La apertura del concierto estuvo a cargo de Belanova, grupo de pop electrónico que tocó dos piezas. De hecho, toda la primera hora estuvo plagada de música de este genero interpretada por figuras como Fanny Lu, Coti, Maria José, Noel Schajris, Gianmarco y Sandoval. Aunque es difícil que en un lapso tan limitado, como el que tuvo la mayoría, los artistas puedan lucir sus dotes sobre la tarima, la presencia de una completa y bien armada banda de músicos permitió que la velada fuera de verdad espectacular.
Enrique Iglesias fue de los pocos invitados que interpretaron mas de dos temas. Y no era para menos, porque después de Alejandro Fernández fue la primera gran celebridad —si se lo compara con quienes lo antecedieron— que subió al escenario. Era de esperarse que su actuación fuera de las mas celebradas de la noche, sobre todo por su ya conocida intrepidez de bajarse del escenario y mezclarse entre la gente.
Fernández, como anfitrión, interactuó en ocasiones con sus invitados y en ocasiones tuvo sus segmentos solo. Su mejor momento fue cuando se vistió de charro y cantó temas rancheros, sin lugar a duda su mayor fortaleza y donde luce mas su innegable calidad vocal.
Este segmento y la participación al final de esta extensa jornada del guerrerense Joan Sebastian y su banda, fueron los únicos momentos folklóricos del evento, por así llamarlos. En balance, además de agotador y con demasiados tiempos muertos —por los constantes cambios entre un artista y otro— el concierto estuvo en exceso inclinado al pop y dejo de lado otros géneros —como el rock, la música tropical y la música regional mexicana—, que le hubiera dado mas diversidad y dinamismo a la jornada.

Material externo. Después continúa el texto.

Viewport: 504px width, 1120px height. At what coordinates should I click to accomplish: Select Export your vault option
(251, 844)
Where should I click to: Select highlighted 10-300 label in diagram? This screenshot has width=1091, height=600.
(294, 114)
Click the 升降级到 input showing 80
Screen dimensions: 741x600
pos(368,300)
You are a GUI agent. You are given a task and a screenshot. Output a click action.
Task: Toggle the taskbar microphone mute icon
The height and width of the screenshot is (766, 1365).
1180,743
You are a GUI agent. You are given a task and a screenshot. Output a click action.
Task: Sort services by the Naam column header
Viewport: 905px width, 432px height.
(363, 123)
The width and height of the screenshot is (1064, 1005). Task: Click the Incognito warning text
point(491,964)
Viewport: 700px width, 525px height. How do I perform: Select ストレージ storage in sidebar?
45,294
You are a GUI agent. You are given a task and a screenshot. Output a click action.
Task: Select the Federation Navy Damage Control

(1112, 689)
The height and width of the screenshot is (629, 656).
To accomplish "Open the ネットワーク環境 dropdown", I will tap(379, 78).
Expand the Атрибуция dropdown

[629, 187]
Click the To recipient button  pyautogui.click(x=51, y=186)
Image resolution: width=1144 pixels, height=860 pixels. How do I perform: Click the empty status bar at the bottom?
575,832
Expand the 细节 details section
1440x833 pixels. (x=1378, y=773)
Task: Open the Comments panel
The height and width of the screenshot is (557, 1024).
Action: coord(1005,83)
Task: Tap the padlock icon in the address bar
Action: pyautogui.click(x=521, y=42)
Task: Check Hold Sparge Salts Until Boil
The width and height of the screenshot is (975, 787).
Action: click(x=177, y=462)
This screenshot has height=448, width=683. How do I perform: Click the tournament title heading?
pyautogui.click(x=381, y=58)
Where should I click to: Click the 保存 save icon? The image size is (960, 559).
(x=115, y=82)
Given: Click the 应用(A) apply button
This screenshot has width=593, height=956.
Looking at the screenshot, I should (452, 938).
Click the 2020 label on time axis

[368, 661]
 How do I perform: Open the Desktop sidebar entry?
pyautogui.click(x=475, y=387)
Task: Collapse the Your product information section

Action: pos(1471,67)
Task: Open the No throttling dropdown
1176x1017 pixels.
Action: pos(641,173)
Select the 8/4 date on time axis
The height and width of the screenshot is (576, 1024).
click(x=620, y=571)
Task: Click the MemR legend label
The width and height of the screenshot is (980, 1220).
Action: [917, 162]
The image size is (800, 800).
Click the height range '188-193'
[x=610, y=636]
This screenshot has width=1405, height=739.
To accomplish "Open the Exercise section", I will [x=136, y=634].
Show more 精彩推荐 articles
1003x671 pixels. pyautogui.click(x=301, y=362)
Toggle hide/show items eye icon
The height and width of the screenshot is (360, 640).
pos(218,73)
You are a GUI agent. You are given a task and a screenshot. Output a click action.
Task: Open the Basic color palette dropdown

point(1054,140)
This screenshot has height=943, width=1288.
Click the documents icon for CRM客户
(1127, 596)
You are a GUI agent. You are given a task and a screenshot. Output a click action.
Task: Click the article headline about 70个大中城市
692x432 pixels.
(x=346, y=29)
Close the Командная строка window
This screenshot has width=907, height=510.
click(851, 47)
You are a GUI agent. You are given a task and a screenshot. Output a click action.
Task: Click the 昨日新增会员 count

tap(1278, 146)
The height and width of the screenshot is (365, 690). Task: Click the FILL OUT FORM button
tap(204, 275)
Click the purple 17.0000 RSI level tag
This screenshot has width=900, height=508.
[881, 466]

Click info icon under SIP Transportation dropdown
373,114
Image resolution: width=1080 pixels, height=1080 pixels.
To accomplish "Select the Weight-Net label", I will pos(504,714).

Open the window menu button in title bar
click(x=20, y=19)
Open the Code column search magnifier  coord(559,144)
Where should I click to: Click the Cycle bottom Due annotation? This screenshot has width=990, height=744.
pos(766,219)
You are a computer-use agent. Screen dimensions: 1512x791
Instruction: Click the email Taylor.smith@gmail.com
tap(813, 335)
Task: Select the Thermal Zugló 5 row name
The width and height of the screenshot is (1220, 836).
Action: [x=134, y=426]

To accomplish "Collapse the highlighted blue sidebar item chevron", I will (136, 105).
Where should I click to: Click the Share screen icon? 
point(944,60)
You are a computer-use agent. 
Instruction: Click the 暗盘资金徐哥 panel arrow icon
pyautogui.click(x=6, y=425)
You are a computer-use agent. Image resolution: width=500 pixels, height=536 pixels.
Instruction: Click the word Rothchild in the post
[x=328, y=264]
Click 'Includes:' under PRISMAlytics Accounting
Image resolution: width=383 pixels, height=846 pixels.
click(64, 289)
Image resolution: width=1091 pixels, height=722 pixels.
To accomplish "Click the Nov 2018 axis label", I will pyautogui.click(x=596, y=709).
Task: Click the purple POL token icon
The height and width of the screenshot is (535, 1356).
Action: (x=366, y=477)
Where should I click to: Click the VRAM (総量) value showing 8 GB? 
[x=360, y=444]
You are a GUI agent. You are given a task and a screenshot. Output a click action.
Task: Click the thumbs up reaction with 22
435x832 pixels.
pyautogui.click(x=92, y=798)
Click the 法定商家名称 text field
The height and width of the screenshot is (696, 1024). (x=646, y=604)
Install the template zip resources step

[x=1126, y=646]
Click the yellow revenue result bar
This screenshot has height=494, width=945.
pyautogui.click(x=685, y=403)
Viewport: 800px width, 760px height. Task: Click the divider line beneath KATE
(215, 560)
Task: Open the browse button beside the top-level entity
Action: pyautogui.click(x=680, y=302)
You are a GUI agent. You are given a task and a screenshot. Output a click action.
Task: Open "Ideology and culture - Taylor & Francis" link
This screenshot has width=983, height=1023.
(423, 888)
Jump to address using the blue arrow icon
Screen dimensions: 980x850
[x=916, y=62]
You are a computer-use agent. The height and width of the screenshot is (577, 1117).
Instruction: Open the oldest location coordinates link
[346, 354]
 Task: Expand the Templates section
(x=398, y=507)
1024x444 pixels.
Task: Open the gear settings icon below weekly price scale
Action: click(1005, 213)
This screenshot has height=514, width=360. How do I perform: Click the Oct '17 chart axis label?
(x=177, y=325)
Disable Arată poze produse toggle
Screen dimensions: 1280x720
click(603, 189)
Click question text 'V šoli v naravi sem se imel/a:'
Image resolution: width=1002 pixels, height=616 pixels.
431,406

Este tono podrá verse compensado en el concierto del sábado, cuya lista incluye a Gloria Estefan, gran amiga de Fernández. Otra de las grandes figuras de esa edición sera Paulina Rubio. Iglesias y Sebastian no podrán participar aunque el resto, como Alek Syntek, Reyli, Haash, y Luis Fonsi —que tuvieron una destacada actuación el sabado— repetiran en la Minerva de Guadalajara, monumento recientemente adoptado como el símbolo tapatío, donde se espera la presencia de un millón de personas.